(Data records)
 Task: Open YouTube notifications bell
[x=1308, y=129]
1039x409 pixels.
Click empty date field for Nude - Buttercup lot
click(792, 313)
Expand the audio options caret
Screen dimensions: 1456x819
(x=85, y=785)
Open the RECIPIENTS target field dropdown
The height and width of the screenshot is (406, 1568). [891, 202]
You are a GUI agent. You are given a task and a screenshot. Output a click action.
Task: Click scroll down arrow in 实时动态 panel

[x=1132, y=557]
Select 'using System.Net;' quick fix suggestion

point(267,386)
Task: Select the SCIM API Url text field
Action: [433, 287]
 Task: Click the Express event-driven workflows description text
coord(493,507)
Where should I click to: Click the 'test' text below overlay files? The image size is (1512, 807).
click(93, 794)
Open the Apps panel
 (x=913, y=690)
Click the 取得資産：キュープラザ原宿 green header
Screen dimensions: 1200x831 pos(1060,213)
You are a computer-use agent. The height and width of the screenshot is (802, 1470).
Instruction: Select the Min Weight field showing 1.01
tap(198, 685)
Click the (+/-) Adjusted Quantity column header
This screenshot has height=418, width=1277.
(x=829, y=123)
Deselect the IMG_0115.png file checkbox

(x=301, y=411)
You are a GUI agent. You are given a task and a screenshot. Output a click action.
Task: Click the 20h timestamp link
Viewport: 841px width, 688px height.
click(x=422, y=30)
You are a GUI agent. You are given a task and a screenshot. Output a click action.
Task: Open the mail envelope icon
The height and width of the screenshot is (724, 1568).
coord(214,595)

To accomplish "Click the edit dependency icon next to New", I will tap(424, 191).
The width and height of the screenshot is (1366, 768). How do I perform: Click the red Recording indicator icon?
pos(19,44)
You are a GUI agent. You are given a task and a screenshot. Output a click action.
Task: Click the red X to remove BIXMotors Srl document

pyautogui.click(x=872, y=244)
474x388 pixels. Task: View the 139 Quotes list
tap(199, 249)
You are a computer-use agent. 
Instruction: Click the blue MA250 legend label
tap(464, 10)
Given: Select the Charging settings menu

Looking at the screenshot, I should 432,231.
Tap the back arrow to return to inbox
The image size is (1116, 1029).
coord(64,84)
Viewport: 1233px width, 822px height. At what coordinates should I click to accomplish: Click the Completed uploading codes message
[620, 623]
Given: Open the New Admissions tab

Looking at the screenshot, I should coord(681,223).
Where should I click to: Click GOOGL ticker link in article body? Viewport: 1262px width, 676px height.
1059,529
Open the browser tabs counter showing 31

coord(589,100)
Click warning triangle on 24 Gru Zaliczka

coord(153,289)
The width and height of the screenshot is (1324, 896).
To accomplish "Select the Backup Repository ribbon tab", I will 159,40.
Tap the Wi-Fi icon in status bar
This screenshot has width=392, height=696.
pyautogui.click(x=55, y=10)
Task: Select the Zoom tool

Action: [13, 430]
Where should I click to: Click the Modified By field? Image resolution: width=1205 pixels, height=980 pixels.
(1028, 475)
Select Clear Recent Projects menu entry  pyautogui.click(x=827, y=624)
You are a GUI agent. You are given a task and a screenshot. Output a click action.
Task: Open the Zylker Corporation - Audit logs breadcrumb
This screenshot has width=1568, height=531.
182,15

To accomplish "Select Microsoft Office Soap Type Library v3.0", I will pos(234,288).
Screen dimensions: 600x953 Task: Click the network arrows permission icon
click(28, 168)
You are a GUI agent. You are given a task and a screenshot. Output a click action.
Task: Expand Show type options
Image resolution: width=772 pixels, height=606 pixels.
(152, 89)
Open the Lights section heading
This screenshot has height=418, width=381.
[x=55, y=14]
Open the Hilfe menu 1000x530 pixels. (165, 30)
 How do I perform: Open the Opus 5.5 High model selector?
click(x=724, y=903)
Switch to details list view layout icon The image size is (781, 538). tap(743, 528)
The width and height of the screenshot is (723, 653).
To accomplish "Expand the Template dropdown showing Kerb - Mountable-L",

▸ **TASK STATEMENT**
With the line containing "474x388 pixels. Task: View" as the first and the last line above as the final one, copy those lines exactly and no others.

▸ **EXERCISE SOLUTION**
474x388 pixels. Task: View the 139 Quotes list
tap(199, 249)
You are a computer-use agent. 
Instruction: Click the blue MA250 legend label
tap(464, 10)
Given: Select the Charging settings menu

Looking at the screenshot, I should 432,231.
Tap the back arrow to return to inbox
The image size is (1116, 1029).
coord(64,84)
Viewport: 1233px width, 822px height. At what coordinates should I click to accomplish: Click the Completed uploading codes message
[620, 623]
Given: Open the New Admissions tab

Looking at the screenshot, I should coord(681,223).
Where should I click to: Click GOOGL ticker link in article body? Viewport: 1262px width, 676px height.
1059,529
Open the browser tabs counter showing 31

coord(589,100)
Click warning triangle on 24 Gru Zaliczka

coord(153,289)
The width and height of the screenshot is (1324, 896).
To accomplish "Select the Backup Repository ribbon tab", I will 159,40.
Tap the Wi-Fi icon in status bar
This screenshot has width=392, height=696.
pyautogui.click(x=55, y=10)
Task: Select the Zoom tool

Action: [13, 430]
Where should I click to: Click the Modified By field? Image resolution: width=1205 pixels, height=980 pixels.
(1028, 475)
Select Clear Recent Projects menu entry  pyautogui.click(x=827, y=624)
You are a GUI agent. You are given a task and a screenshot. Output a click action.
Task: Open the Zylker Corporation - Audit logs breadcrumb
This screenshot has width=1568, height=531.
182,15

To accomplish "Select Microsoft Office Soap Type Library v3.0", I will pos(234,288).
Screen dimensions: 600x953 Task: Click the network arrows permission icon
click(28, 168)
You are a GUI agent. You are given a task and a screenshot. Output a click action.
Task: Expand Show type options
Image resolution: width=772 pixels, height=606 pixels.
(152, 89)
Open the Lights section heading
This screenshot has height=418, width=381.
[x=55, y=14]
Open the Hilfe menu 1000x530 pixels. (165, 30)
 How do I perform: Open the Opus 5.5 High model selector?
click(x=724, y=903)
Switch to details list view layout icon The image size is (781, 538). tap(743, 528)
The width and height of the screenshot is (723, 653).
To accomplish "Expand the Template dropdown showing Kerb - Mountable-L",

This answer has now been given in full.